The acceleration due to gravity, denoted as \( g \), is a key concept when dealing with objects in free fall, like the ball released from a tower in our example. On Earth, this acceleration has a constant value of approximately \( 9.81 \, \text{m/s}^2 \). This means that any object falling freely under the influence of gravity will accelerate at this rate, regardless of its mass.

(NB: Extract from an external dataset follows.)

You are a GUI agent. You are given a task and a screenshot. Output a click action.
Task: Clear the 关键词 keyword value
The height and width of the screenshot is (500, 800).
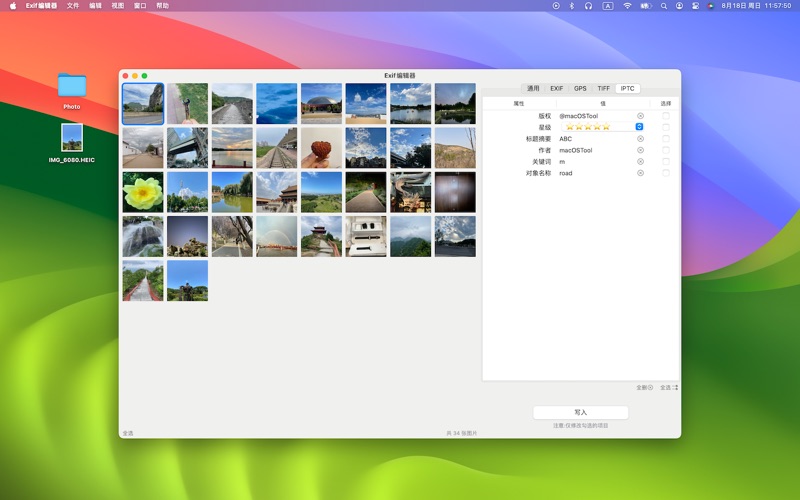[x=641, y=162]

When an object is released from rest, its initial velocity \( u \) is zero. In such a scenario, the velocity of the object at any moment can be calculated using the formula \( v = u + gt \), where \( t \) is the timeElapsed since the object started falling. This concept simplifies calculations, as shown in the solution where the initial velocity is zero which simplifies our equations for distance traveled.

Understanding \( g \) is crucial for calculating how fast an object speeds up as it falls, as well as the distance it covers over time. This applies to a wide range of practical and theoretical problems involving motion under gravity.

Kinematics is the branch of physics that describes the motion of objects without considering the forces that cause this motion. For the problem at hand, we use kinematic equations to determine how far the ball travels each second as it falls from the tower.

Since the ball falls freely from rest, our kinematic equation for distance (\( s_n \)) covered during the \( n \)-th second is highly useful:\[ s_n = u + \frac{1}{2} g (2n - 1) \] - Here, \( u \) is the initial velocity (zero in this case), \( g \) is the acceleration due to gravity, and \( n \) is the second under consideration.

From the given problem:

• First second: the ball falls a distance of \( \frac{g}{2} \).
• Second second: it covers an additional \( \frac{3g}{2} \).
• Third second: it falls \( \frac{5g}{2} \).

The calculations provide us step-by-step distances that help in further determining the work done by gravity, a direct consequence of kinetic analysis of the motion.

Motion under gravity refers to the way objects move when the only force acting on them is gravity. It's an exciting aspect of physics that describes scenarios similar to our exercise, where a ball is dropped from a great height.

In such motions, objects experience constant acceleration (which is acceleration due to gravity) and their paths are predictable using equations of motion. Importantly, all objects, regardless of their mass, fall at the same rate in a vacuum: approximately \( 9.81 \, \text{m/s}^2 \).
When examining an object's motion over specific intervals, such as different seconds of a fall, we use the concept of *displacement per time*. As demonstrated:

• During the first second, it displaces by \( \frac{g}{2} \).
• In the second, \( \frac{3g}{2} \) is covered.
• Finally, an additional \( \frac{5g}{2} \) is traversed in the third second.

This regular increase correlates to constant acceleration effect, providing insights into how work done by gravity affects motion.